Thursday, August 23, 2012

Bowtie on the Bed - Re-run

82" x 93"
It's cooling off here in Minnesota but it is not yet fall. I do love having a reason to really USE a quilt on the bed again, even if it requires leaving the windows wide open all night!

I want this lovely bow-tie to get a little more attention before I turn to the fall tones. It's like wearing white shoes or there still a 'rule' about Labor Day?

If this looks familiar, I shared it in  this previous post with a few other bow-tie examples from my collection - but in this 're-run' I will share more close-ups of the fabrics and some tips for successful scrap quilts.

I have it on a double bed. With the deep mattresses today, most vintage quilts need to bump down a size to work. It would be skimpy on a queen. (If you are making quilts from patterns in old books, be sure to double check the size of the bed you are using!)

5" blocks

Purchased last year in Des Moines, Iowa. It is a veritable catalog of fabrics largely from the 1950' including florals, stripes, geometrics, plaids, dots and novelty prints in a range of colors, scale and value.

Variety is the key

The diagrams below show two construction methods for this block. 

The following close-ups show that the maker of this quilt used the classic version. The 'knot' at the center (D) is a separate square sewn in using the "Y" seam method retaining the plaid or stripe where needed.
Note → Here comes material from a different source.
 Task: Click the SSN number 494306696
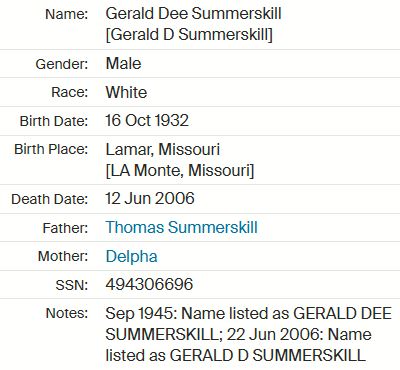pos(149,285)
In the Quick method the use of an overall print would work best.

For a successful scrap quilt be sure to include:

A range of SCALE

Small scale print floral

Large scale

 Interesting Geometrics/Plaids and Checks



 A range of VALUE- more important than the color itself:


Tone-on-Tone fabrics - They appear from a distance as a solid:

Novelty prints - identifiable objects:

Dogwood Blossoms


Botannical forms

Directional prints and stripes create movement:


A unifying fabric - a place to rest your eyes

 In this case, the plain white cotton used as the background for each bow-tie and the same plain white used in the border tie it all together.

What I love about scrap quilts besides the fact that they allow a maker to 'use up' leftover fabrics is that they invite you to take a longer look - delighting with first one fabric and then another as you move your eyes across it.
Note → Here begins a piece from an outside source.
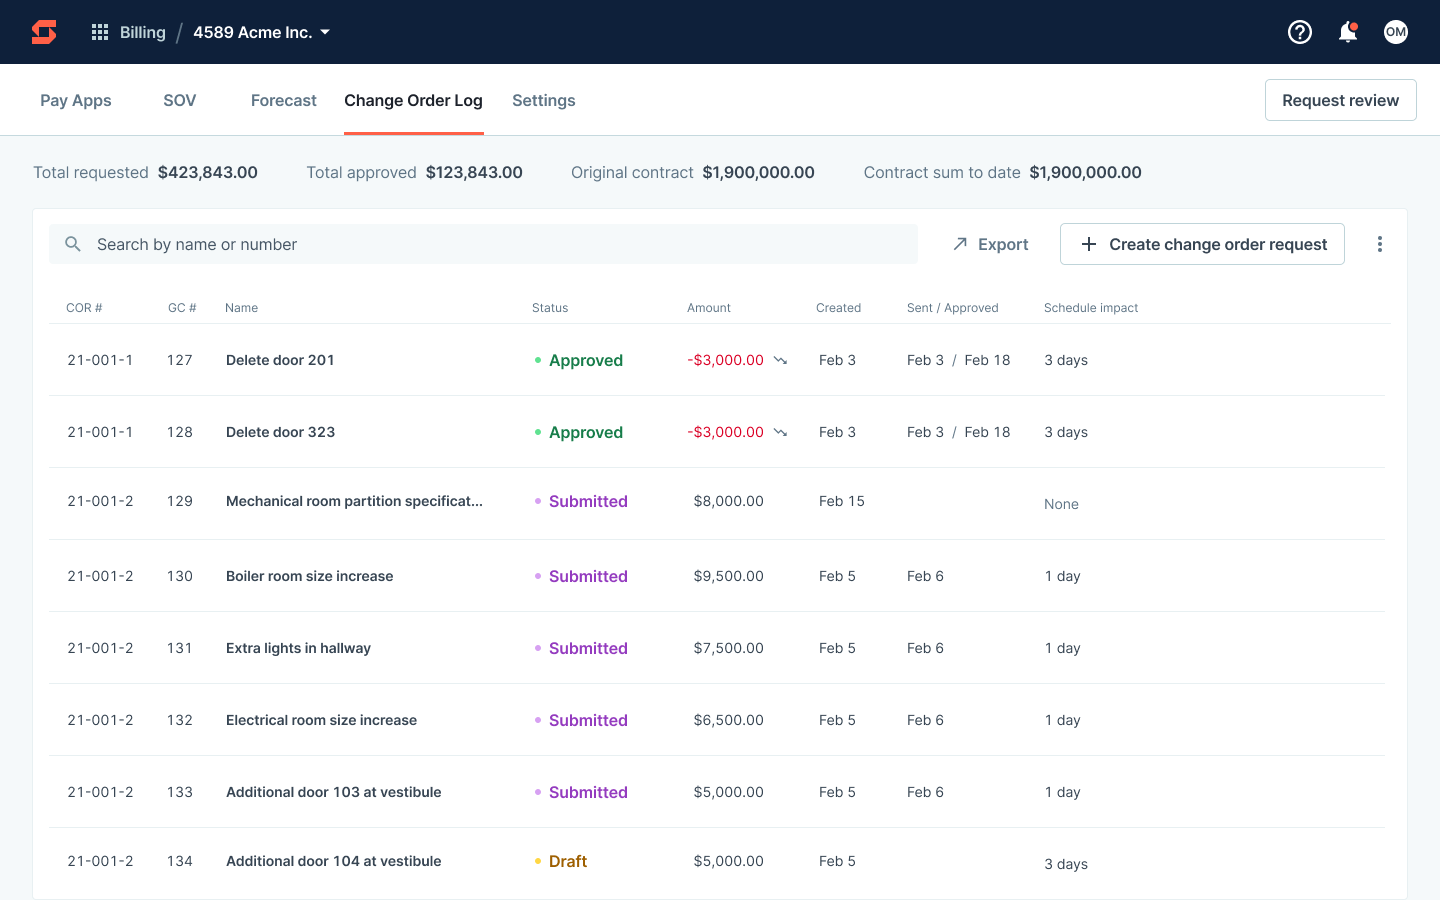Click the OM user avatar
1440x900 pixels.
(x=1396, y=31)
What is a scrap quilt, really?  Some guilds today require a specific number of different fabrics to be used in order to qualify in that category in their shows. Some say if you 'buy' the fabric specifically for the quilt that it's not a true scrap quilt......

Do you have 'scraps' piling up? 
Have you made a scrap quilt lately?


  1. Scrap quilts are my favorites. Most of the fabric I buy is on the clearance table, or in the remnants--or men's shirts. Now and then I make a more planned quilt from purchased yardage--but scrap quilts have my heart.
    This bowtie quilt is a great study in fabrics!

  2. scrap quilts are my favorite too!! and the one you posted is a beauty!! I need to spend a few more years of quilting before I can make a true scrap quilt new fabric in it, only scraps....I just don't have enough scraps to do it yet, but I do think that is the way to go, when you buy the "scraps" it becomes too planned and not as spontaneous

  3. Tim, You could expand your 'top' buying to include ones you could 'use for parts' on totally new creations...or the trimmings and unused blocks you have when you revamp tops!

  4. Janet - Men's shirts are great much fabric.

  5. What fun to get a look at all the wonderful prints in this quilt. Scrap quilts are my favorites, too. Somehow all those fabrics just work together, often in surprising ways.

  6. Scrap quilts one of my favorites, but to make myself, the one that scares me the most. Love your bowtie!